Il y a lieu de condamner in solidum Monsieur [T] [V], Madame [X] [V], Madame [W] [V] épouse [Z] et Madame [G] [V] à verser à la société par actions simplifiée CABINET LAUGIER-FINE la somme de 5000 €, au titre de l’article 700 du code de procédure civile.
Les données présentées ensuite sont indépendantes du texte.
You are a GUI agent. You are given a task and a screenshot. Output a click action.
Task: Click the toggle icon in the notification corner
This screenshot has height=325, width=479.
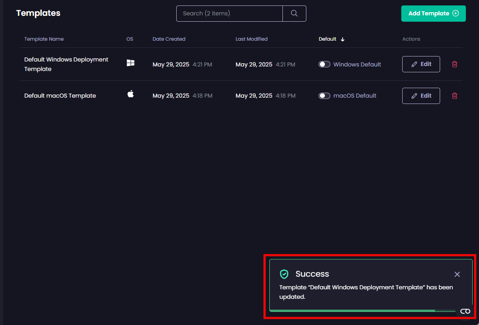click(x=465, y=311)
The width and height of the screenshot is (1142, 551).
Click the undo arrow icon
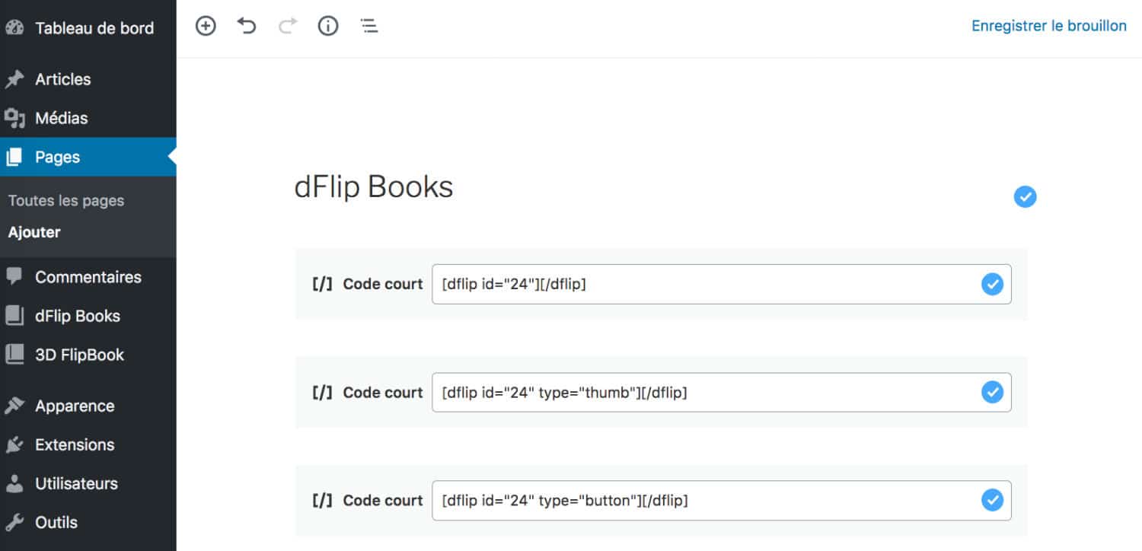tap(247, 26)
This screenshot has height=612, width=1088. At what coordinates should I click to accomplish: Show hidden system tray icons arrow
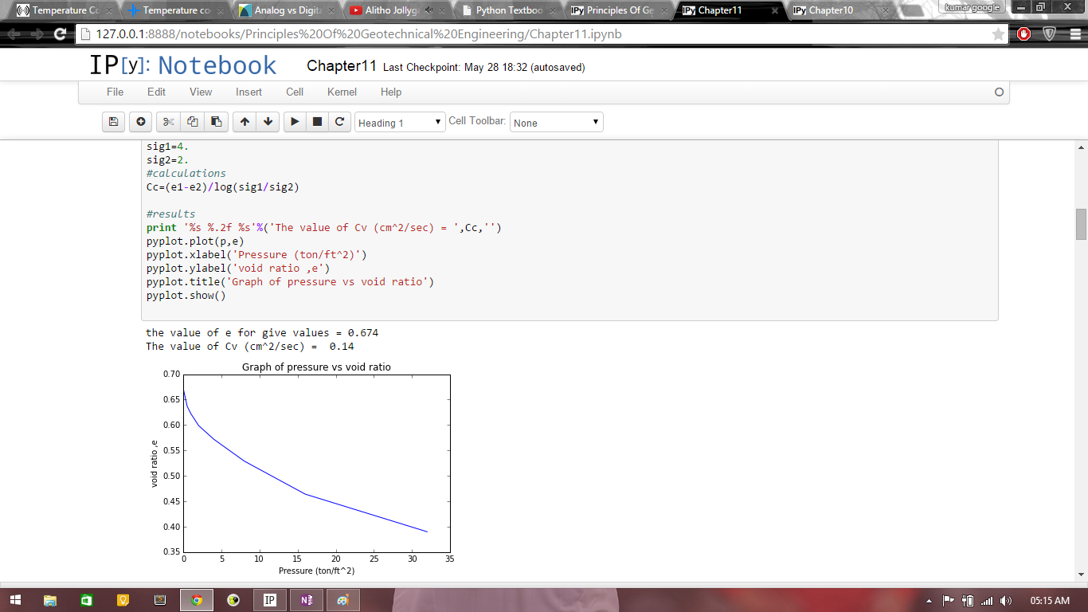[929, 600]
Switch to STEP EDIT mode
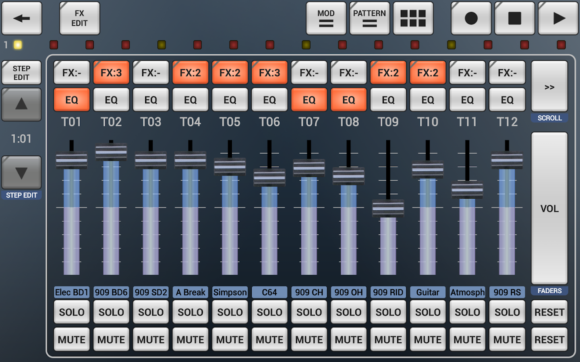This screenshot has width=580, height=362. point(21,72)
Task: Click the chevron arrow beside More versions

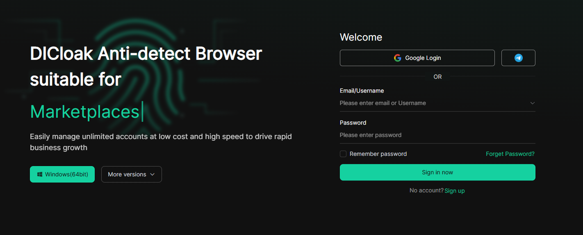Action: [x=153, y=174]
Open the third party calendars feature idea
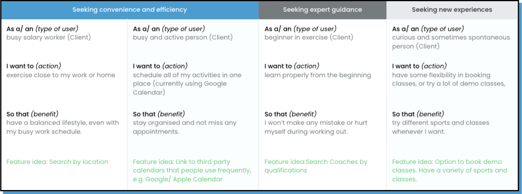Viewport: 522px width, 194px height. click(192, 170)
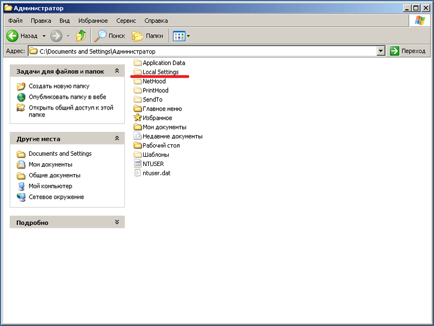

Sur l’exécution provisoire :
L’article 515 du code de procédure civile, applicable aux instances introduites avant le 1er janvier 2020, disposait qu’ « hors les cas où elle est de droit, l’exécution provisoire peut être ordonnée, à la demande des parties ou d’office, chaque fois que le juge l’estime nécessaire et compatible avec la nature de l’affaire, à condition qu’elle ne soit pas interdite par la loi. Elle peut être ordonnée pour tout ou partie de la condamnation. »
En l’espèce, l’exécution provisoire, qui n’est pas interdite par la loi et est compatible avec la nature de l’affaire, est rendue nécessaire par l’ancienneté de la créance.
PAR CES MOTIFS :
Le Tribunal, statuant publiquement par mise à disposition de la décision au greffe après débats en audience publique, par jugement contradictoire, rendu en premier ressort :
DIT n’y avoir lieu de statuer sur la prétention de Monsieur [T] [V], Madame [X] [V], Madame [W] [V] épouse [Z] et Madame [G] [V] tendant au rejet d’un sursis à statuer ;
DEBOUTE Monsieur [T] [V], Madame [X] [V], Madame [W] [V] épouse [Z] et Madame [G] [V] de leurs prétentions aux sommes de 52 486 € au titre de la perte de loyers et de 59 052,21 € au titre des sommes déboursées en frais de relocation et d’éviction des locataires occupant les logements sinistrés dirigées contre la société par actions simplifiée CABINET LAUGIER-FINE ;
DEBOUTE la société par actions simplifiée CABINET LAUGIER-FINE de sa prétention à la somme de 20 000 € au titre du préjudice moral ;
CONDAMNE in solidum Monsieur [T] [V], Madame [X] [V], Madame [W] [V] épouse [Z] et Madame [G] [V] aux entiers dépens ;
CONDAMNE in solidum Monsieur [T] [V], Madame [X] [V], Madame [W] [V] épouse [Z] et Madame [G] [V] à verser à la société par actions simplifiée CABINET LAUGIER-FINE la somme de cinq mille euros (5000 €) au titre de l’article 700 du code de procédure civile ;
ORDONNE l’exécution provisoire de la présente décision ;
REJETTE les prétentions pour le surplus.
Ainsi jugé et prononcé les jour, mois et an susdits.